◆ YOUR OBJECTIVE:
Write down exactly the line where "Task: Open More filters" occurs and every line that follows it through the end of the material below; include nothing else.

◆ INPUT:
....
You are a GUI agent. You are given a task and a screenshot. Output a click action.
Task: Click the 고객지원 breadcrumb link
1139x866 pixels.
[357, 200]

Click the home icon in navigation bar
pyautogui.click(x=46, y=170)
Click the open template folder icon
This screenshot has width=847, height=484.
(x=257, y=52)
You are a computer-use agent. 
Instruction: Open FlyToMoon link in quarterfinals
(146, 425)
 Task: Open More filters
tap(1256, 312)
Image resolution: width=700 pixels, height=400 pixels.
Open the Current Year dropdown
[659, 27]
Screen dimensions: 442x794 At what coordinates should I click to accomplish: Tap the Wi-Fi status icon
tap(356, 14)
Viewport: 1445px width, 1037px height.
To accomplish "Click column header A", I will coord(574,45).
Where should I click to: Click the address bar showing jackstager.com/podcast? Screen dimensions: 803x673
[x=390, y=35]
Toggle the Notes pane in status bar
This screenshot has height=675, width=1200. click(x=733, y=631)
....
◆ WRITTEN RESPONSE:
 Task: Open More filters
tap(1256, 312)
Image resolution: width=700 pixels, height=400 pixels.
Open the Current Year dropdown
[659, 27]
Screen dimensions: 442x794 At what coordinates should I click to accomplish: Tap the Wi-Fi status icon
tap(356, 14)
Viewport: 1445px width, 1037px height.
To accomplish "Click column header A", I will coord(574,45).
Where should I click to: Click the address bar showing jackstager.com/podcast? Screen dimensions: 803x673
[x=390, y=35]
Toggle the Notes pane in status bar
This screenshot has height=675, width=1200. click(x=733, y=631)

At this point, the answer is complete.